Wednesday, 18 December 2024

the rider (w&d chloé zhao)

I watched Zhao’s second film during lockdown on a small screen. At which point she might have been the most feted up-and-coming director on the planet, fresh from Oscar success and the Marvel call-up. Which, watching The Rider again, seems such a confusing career step, for someone whose art appears to be baked into the nuanced, anti-climactic possibilities of cinema. The Rider is a film where almost everything has already happened. Brady, the protagonist, has fallen off his horse and damaged his skull. Lane, his friend, has fallen off his horse and become irreversibly damaged. This is a film about coming to terms with trauma, not seeking it. As such it is obviously a wonderful corrective to the idea of the western as a proving ground for a man’s machismo.
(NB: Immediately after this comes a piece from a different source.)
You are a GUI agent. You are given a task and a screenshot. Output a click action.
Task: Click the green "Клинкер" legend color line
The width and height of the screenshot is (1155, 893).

These men have proved and lost and now they have to face up to living in a world where all their aspirational values are worthless, or even suicidal. Zhao’s slow burning take on Brady’s crisis is filmed with such assurance that it makes up for the lack of action. There is an ingrained tension in the idea that he will seek to get back on the horse, but even this tension is underplayed to an extent, the filmmaker emphasising the aesthetic as much as the the dramatic elements. This is the golden hour sunset of the western and all the baggy messed-up dreams it carries with it.